(Items listed in a dataset)
....

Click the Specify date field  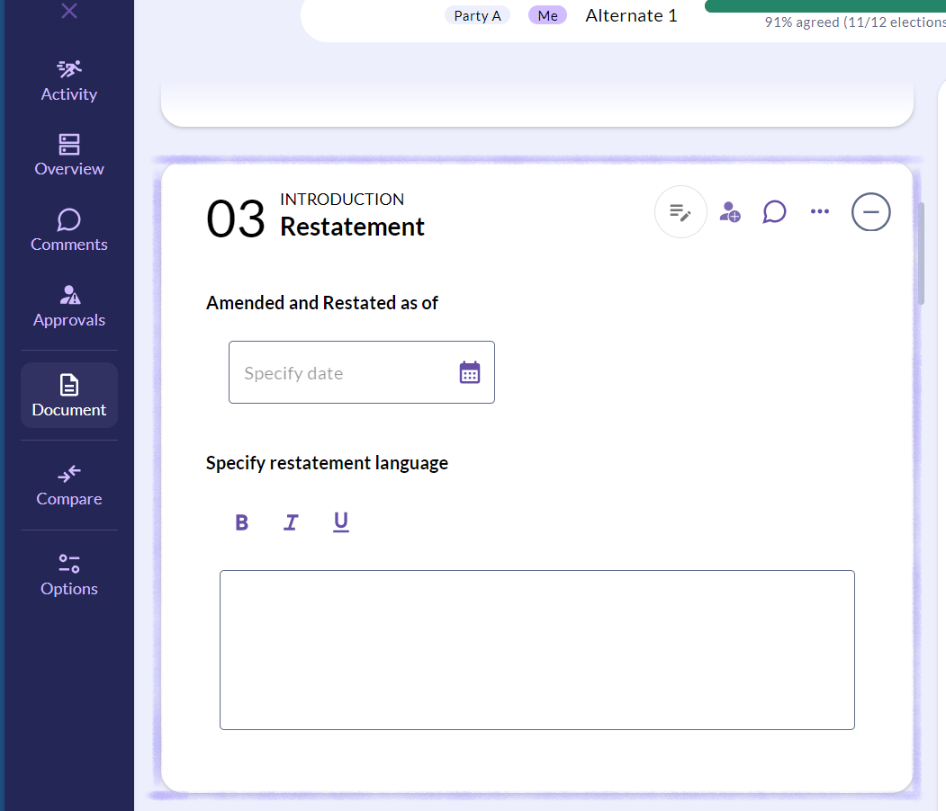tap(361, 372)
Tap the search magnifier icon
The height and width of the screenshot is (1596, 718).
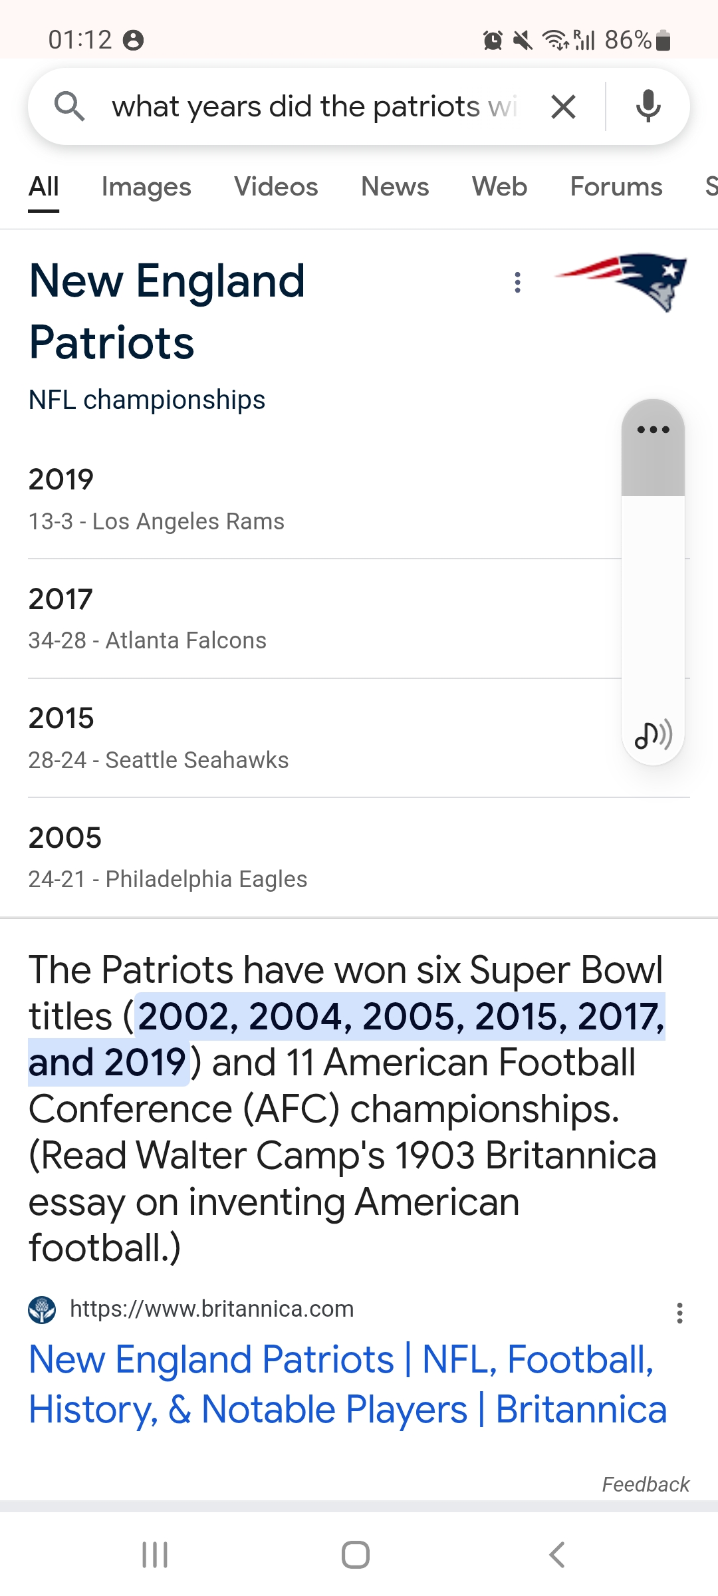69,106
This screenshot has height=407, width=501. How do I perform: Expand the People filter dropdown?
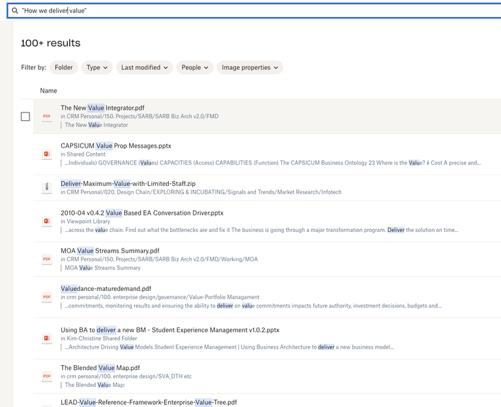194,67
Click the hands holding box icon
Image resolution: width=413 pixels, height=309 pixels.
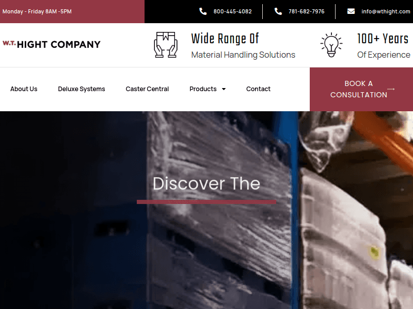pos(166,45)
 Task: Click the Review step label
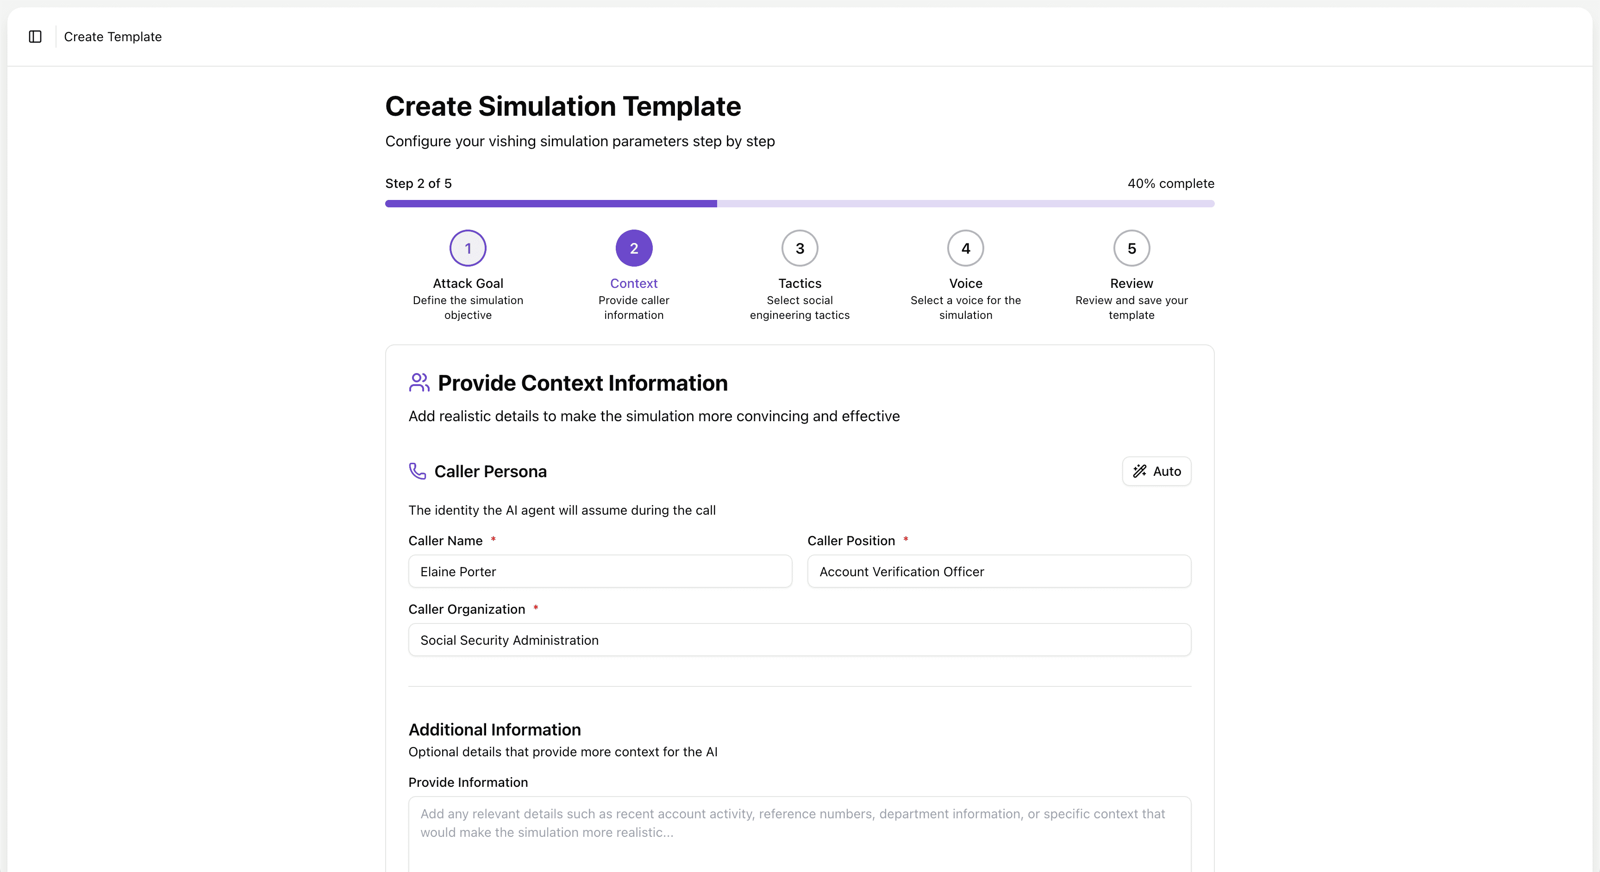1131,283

....

▶ _TASK PROMPT_: Extract every line of the data above that contains the string "screenshot". Case counts.

▶ _FULL ANSWER_:
The height and width of the screenshot is (1596, 718).
This screenshot has height=407, width=501. How do I perform: Expand the People filter dropdown?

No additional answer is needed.